§ Passage to read
-1

I'm working on a project using Python(3.6) in which I need to read text files from a directory which can contain thousands of text files then I need to perform some analysis on them and upload the results to Google cloud storage. There's the encoding errors occur.

Here's what I have tried:

from views.py:

def predict_encoding(file_path, n_lines=60):
    '''Predict a file's encoding using chardet'''
    import chardet

    # Open the file as binary data
    with open(file_path, 'rb') as f:
        # Join binary lines for specified number of lines
        rawdata = b''.join([f.read() for _ in range(n_lines)])
    encoding = chardet.detect(rawdata)['encoding']
    print('Default encoding is: {}'.format(encoding))
    if encoding is None:
        rawdata.decode('utf8').encode('ascii', 'ignore')
        print('updated decoding is: {}'.format(chardet.detect(rawdata)['encoding']))
    return chardet.detect(rawdata)['encoding']


encoding = predict_encoding(text_path)
txt = Path(text_path).read_text(encoding=encoding)

§ Short exercise
Rewrite the encoding question above, starting with "# Open the file" and going on through "for _ in range(n_lines)])", and change every "binary" to "raw".

§ Information supplied
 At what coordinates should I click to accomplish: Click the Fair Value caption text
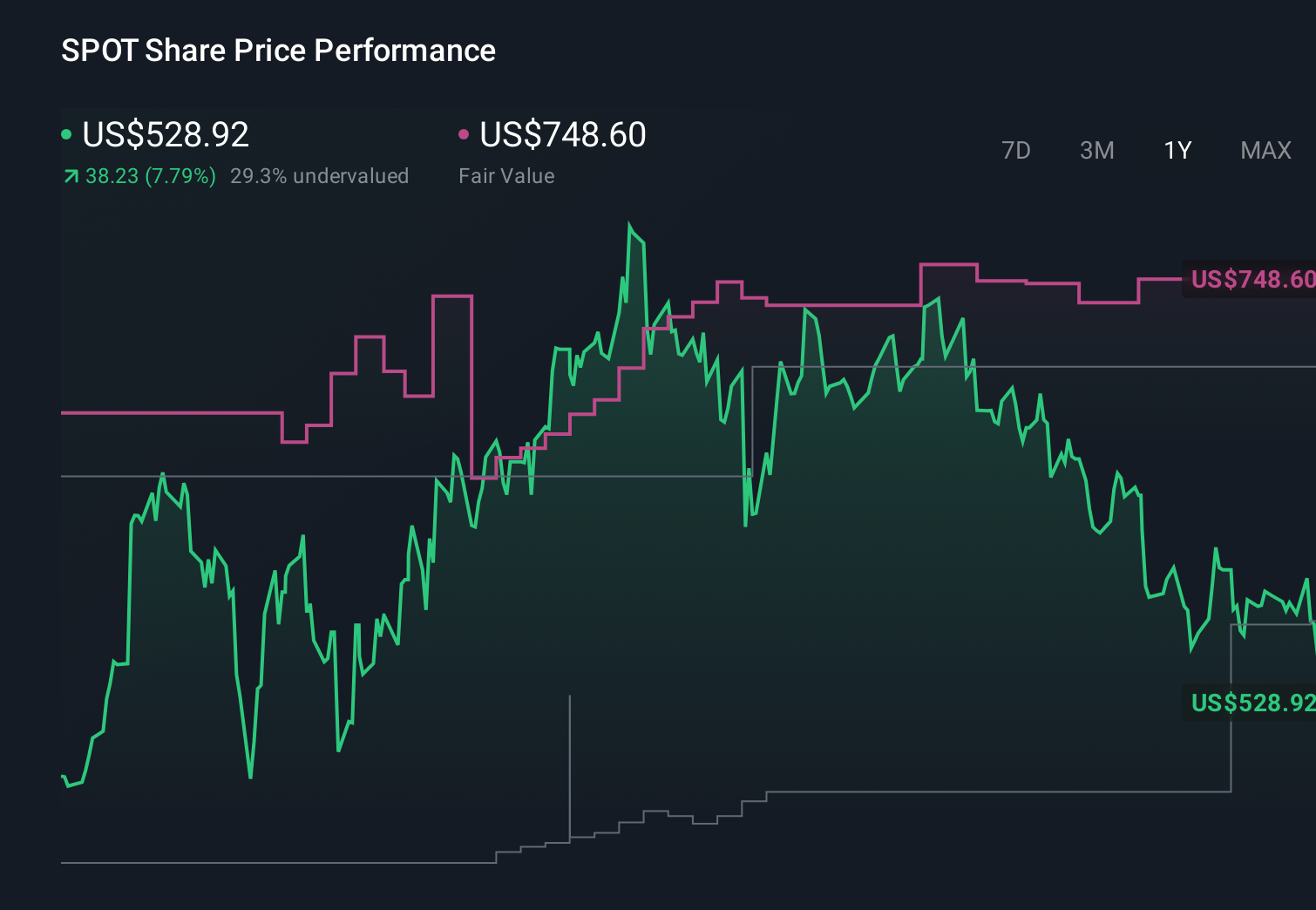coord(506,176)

* * *

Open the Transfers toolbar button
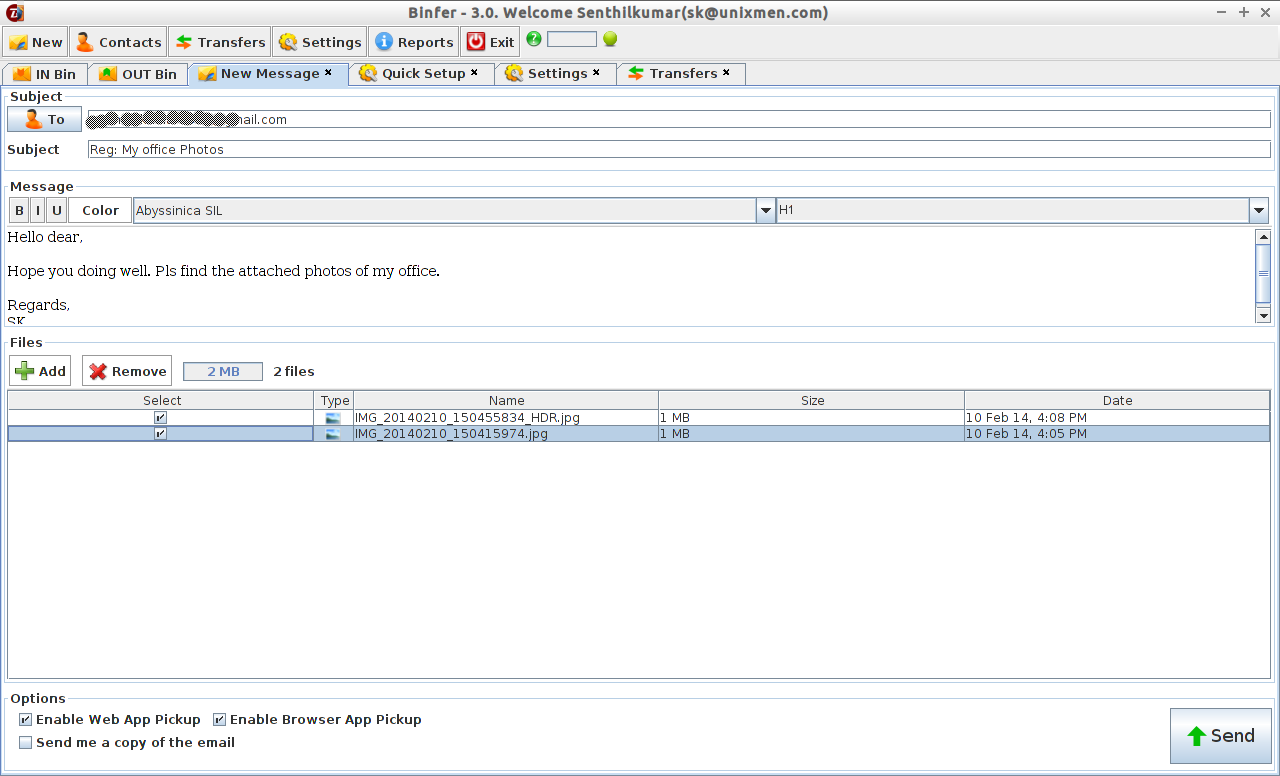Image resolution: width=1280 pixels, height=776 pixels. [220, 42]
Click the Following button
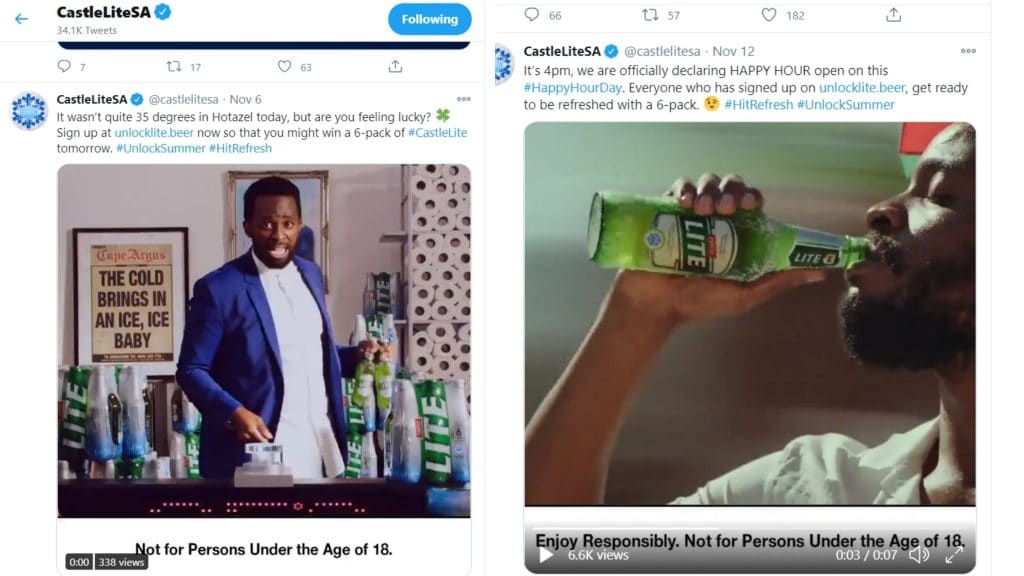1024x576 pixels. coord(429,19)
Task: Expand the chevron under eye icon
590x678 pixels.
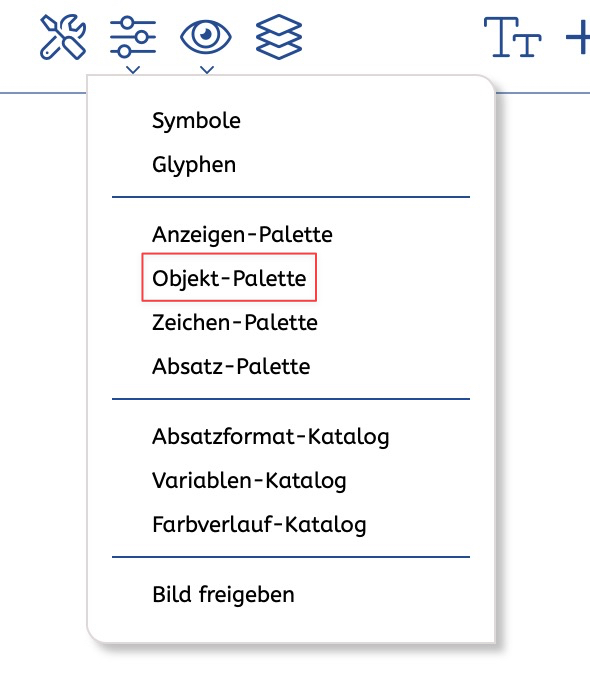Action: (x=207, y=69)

==

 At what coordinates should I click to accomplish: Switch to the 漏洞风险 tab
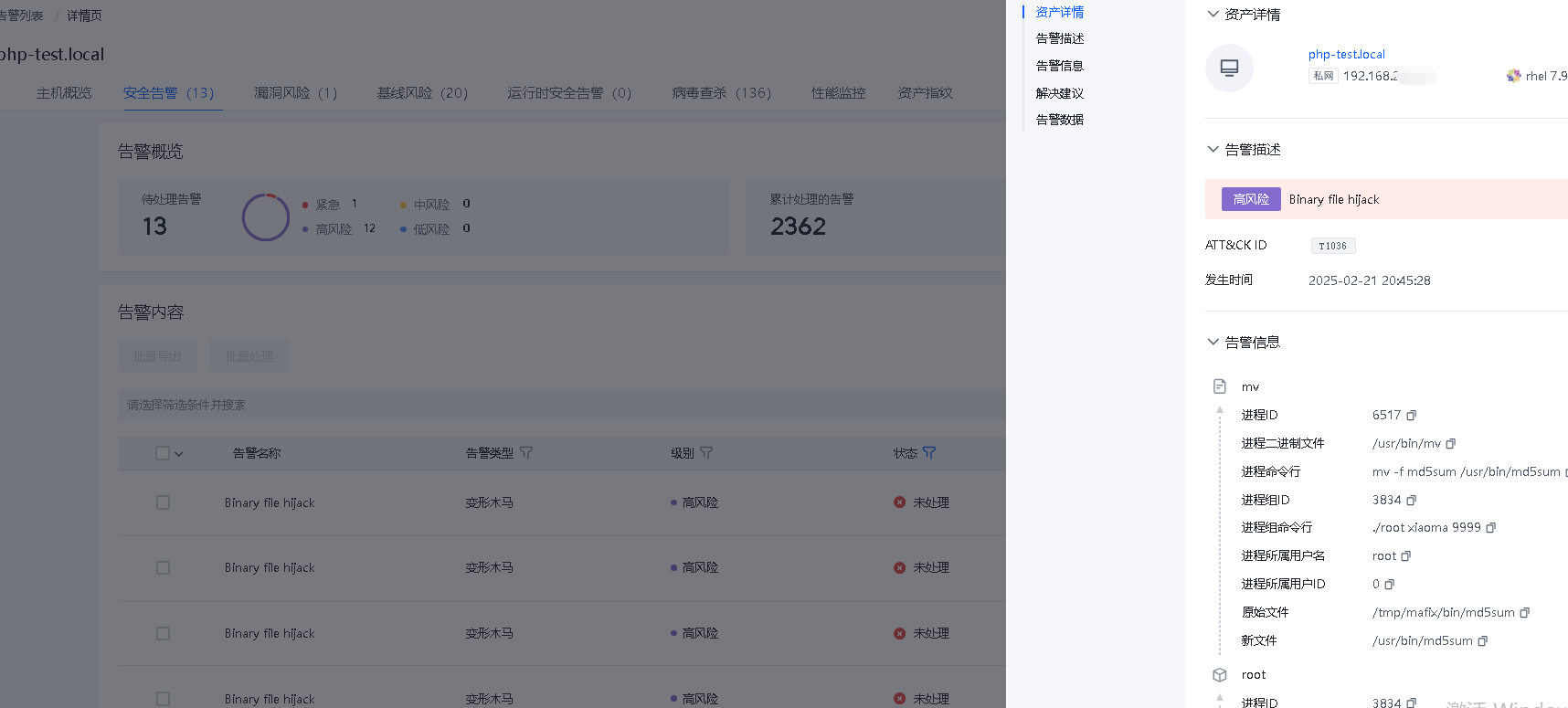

§ Result of the exercise
# Open the file as raw data
    with open(file_path, 'rb') as f:
        # Join raw lines for specified number of lines
        rawdata = b''.join([f.read() for _ in range(n_lines)])